Wednesday the Board of Selectmen voted 4 to 1 to let the public weigh in on whether a multi-use trail should replace plans for a sidewalk along a new business development along Lawton Road.
As approved by the Zoning Commission, a sidewalk would be built along Lawton Road next to the parcel on the corner of Route 44 where CVS is being built and other businesses planned.
But Konover Development Corp. is willing to instead have contractors build a multi-use path, extending the Farmington River Trail.
"We're willing to accommodate it," Stan Glantz, Konover's Executive Vice President and Chief Operating Officer, said this week.
However, the town has to submit the application since it would take ownership of the right of way and be responsible for its maintenance. The trail is designed to be a loop to the Farmington Canal Heritage Trail. Currently it connects in Farmington and goes to Route 44 near Best Cleaners. The portion from Lawton Road to Simsbury remains unfinished although but many road cyclists still use the state-designated route.
While the town would gain some 400 feet of trail at no cost, a sidewalk would be five feet wide, while the trail would be 8 feet wide with about three feet of buffer on each side, according to town documents. That could potentially affect the landscaping on the property, an item of concern to neighbors, the documents state.
Selectmen Lowell Humphrey said he was concerned that it could indeed be a “trail to nowhere" and based on the map available at the meeting was also not sure if trail users would cross Route 44 on the west side of Lawton Road and then have to cross that road, a plan he thought dangerous.
“It behooves us to make sure it is a safe project,” he said.
Chief Administrative Officer Robert Skinner said he thought pedestrians and bikers would cross to the east side but said he was not initially 100 percent certain. He did say many safety measures were being put in place as part of the changes and traffic would stop all four ways when people cross Route 44.
Thursday morning, Glantz said there will in fact be crosswalks that allow people to cross Route 44 to both the east and west sides of Lawton Road.
Town Planner Neil Pade has also said that changes to Lovely Street will make it a little easier for trail users to cross that road as well.
Other selectmen also felt those changes were already in place and the issue was whether to have the Zoning Commission move forward with a public hearing slated for Wednesday, July 18 to consider the path idea.
First Selectmen Richard Barlow said he felt residents should speak out on the pros and cons.
“It’s got to be fully vetted out on that issue,” he said.
Many are officials and bicycle enthusiasts hope to eventually finish the Farmington River Trail loop from Lawton Road to Simsbury.
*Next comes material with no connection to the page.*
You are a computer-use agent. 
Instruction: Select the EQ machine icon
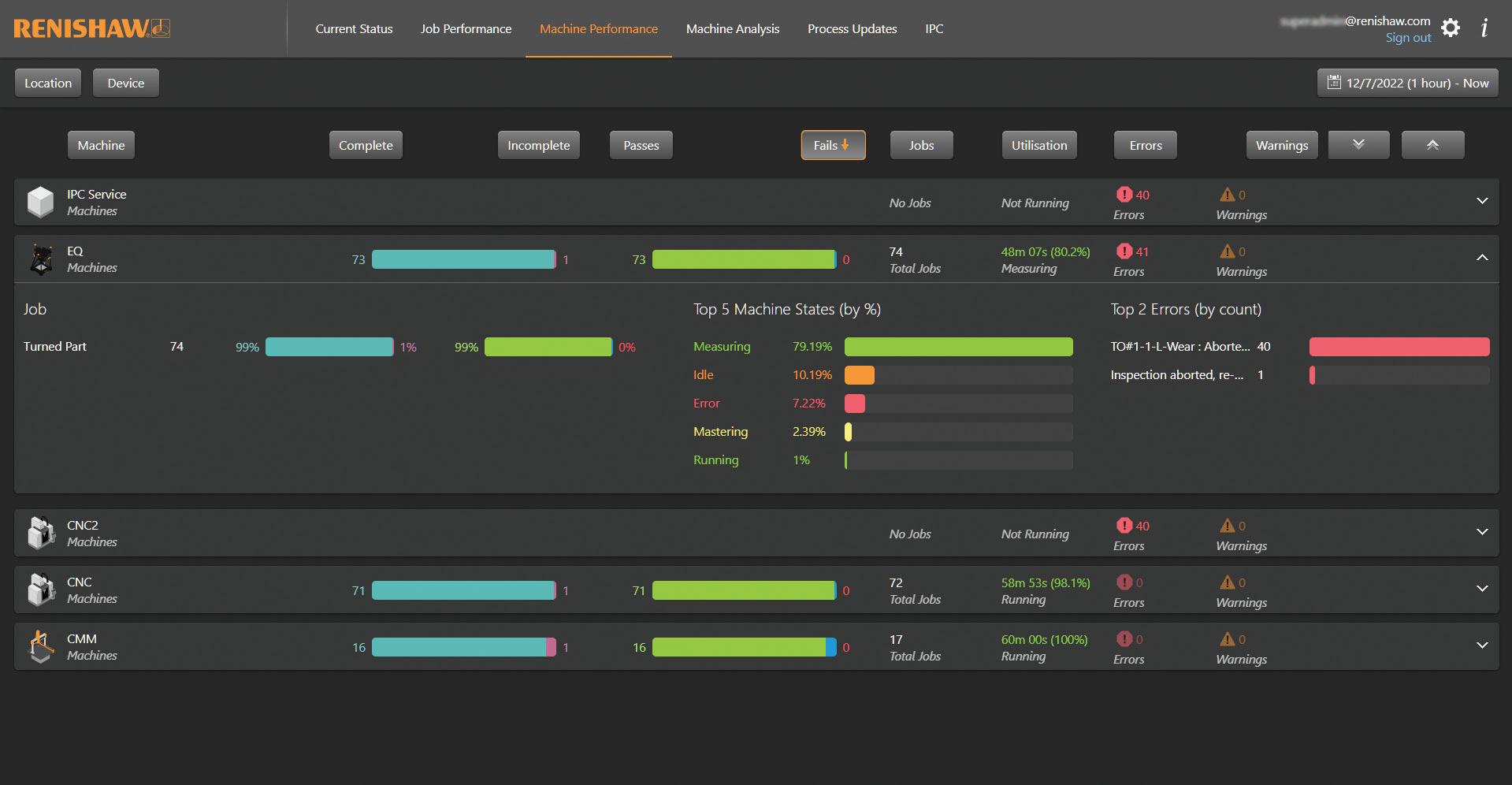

It currently ends near on Route 44.
R. Bruce Donald, president of the Farmington Valley Trails Council, said he felt that even if the loop were never completed the small section of trail would signal to cyclists and others that they could cross safely.
Selectmen David Gilchrist said he is not convinced the route to Simsbury will be the best way for the path to go but joined Barlow, Tom Sevigny and Steve Roberto in voting to let the issue go before the Zoning Commission as planned.
“I think we should let the zoning commission do its job,” Sevigny said. “It’s free. That’s hard to turn down in my opinion.”
Humphrey voted against the idea.
Barlow said the town is also in discussion with the Church of Jesus Christ of Latter Day Saints to see if the trail could be extended by its property. He also hopes they would allow some parking there for it as well. Officials have discussed the idea of placing a trailhead in the upper parking lot of the Shoppes at Farmington Valley but Barlow said there has been no commitment.
“The Shoppes, for whatever reason, have dragged their feet on it,” he said.
Also Wednesday, selectmen voted to have the town apply for a Small Town Economic Assistance Program grant of up to $500,000 for the hydroelectric project in hopes of bringing one or both Collinsville dams back online.
The state has generally been awarding grants of $200,000 and energy production has been a recent priority, giving the town a good chance of getting one, Skinner said.
The town is hoping the U.S. Senate will join the U.S. House of Representatives in passing a bill that that would allow the Federal Energy Regulatory Commission to transfer permanent licenses to the town. If that doesn’t happen, the funds could be used to go through that process, which would cost between $100,000 and $150,000, Barlow said. If congress comes through, the funds, if received, could be used for other related costs such as design and perhaps some construction, town officials said.
"It kind of gives us two paths," Barlow said.
In addition, selectmen voted to set a public hearing, likely at its next meeting, on a proposed ordinance to ban most motorized vessels from the Farmington River.
The ordinance would also have to pass muster with the state Department of Energy and Environmental Protection before being enacted.